Each line of the records that holds "will" should be shown in full.

INFORMATION SHOWN:

--

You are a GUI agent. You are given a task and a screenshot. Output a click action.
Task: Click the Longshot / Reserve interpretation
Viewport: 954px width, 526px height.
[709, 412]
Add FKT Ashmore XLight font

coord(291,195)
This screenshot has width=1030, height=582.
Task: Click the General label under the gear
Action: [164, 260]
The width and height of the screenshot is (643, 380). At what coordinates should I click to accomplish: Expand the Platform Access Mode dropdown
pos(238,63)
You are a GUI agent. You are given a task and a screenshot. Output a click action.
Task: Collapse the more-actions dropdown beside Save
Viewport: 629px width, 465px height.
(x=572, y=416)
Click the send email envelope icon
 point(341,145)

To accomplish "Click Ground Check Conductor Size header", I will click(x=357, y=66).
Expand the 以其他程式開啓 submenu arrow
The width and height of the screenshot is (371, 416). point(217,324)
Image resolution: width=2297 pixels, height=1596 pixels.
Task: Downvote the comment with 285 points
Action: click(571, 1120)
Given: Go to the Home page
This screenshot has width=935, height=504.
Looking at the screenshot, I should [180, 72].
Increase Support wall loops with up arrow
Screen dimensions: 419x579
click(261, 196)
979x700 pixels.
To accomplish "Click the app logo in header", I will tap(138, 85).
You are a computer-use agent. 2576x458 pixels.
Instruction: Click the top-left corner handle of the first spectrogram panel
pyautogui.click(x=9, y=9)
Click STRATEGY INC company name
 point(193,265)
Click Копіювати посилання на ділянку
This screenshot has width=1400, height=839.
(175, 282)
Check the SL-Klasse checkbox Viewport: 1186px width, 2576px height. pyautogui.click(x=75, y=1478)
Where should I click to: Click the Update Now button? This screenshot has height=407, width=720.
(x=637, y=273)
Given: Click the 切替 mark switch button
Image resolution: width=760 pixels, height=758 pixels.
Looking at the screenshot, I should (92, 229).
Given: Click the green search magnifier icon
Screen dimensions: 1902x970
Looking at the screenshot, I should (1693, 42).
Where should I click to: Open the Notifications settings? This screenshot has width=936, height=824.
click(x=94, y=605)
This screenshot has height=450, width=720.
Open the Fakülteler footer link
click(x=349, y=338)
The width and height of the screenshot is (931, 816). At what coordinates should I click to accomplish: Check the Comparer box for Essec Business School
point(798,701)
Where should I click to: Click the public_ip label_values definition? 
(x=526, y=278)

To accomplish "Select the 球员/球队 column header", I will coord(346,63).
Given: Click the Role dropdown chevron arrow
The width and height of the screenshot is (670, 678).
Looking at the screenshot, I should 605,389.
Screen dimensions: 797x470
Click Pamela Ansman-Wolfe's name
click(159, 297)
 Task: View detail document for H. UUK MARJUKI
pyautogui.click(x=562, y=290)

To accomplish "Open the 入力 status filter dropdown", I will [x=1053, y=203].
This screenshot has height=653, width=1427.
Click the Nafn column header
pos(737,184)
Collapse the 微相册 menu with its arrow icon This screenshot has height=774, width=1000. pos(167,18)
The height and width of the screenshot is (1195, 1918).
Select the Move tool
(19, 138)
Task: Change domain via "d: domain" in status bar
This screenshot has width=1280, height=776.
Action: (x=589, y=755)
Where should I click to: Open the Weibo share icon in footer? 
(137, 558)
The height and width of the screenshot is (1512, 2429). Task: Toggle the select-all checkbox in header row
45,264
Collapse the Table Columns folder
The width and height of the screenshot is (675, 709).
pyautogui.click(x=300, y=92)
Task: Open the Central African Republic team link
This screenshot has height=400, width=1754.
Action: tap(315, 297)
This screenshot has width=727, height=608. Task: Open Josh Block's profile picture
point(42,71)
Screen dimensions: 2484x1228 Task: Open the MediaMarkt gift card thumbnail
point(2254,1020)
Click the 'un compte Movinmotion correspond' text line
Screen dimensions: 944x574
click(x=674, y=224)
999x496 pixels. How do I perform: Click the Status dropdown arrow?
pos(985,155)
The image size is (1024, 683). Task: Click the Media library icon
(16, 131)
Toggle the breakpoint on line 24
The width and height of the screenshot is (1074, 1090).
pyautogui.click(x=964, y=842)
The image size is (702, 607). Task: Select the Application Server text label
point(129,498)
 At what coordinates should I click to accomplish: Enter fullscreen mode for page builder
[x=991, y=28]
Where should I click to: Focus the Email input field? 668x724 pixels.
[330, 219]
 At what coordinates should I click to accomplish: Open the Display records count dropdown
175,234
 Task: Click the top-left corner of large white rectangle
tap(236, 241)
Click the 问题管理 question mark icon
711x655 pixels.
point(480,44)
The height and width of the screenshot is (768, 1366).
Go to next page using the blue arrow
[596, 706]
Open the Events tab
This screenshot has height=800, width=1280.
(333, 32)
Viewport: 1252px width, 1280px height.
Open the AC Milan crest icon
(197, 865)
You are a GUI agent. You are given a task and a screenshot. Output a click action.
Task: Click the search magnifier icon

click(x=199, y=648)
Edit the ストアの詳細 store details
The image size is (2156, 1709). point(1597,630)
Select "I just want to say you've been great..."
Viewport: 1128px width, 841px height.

--

EXPECTED ANSWER:
To accomplish "Click Ground Check Conductor Size header", I will click(x=357, y=66).
To accomplish "Click the app logo in header", I will tap(138, 85).
To accomplish "Select the 球员/球队 column header", I will coord(346,63).
To accomplish "Open the 入力 status filter dropdown", I will [x=1053, y=203].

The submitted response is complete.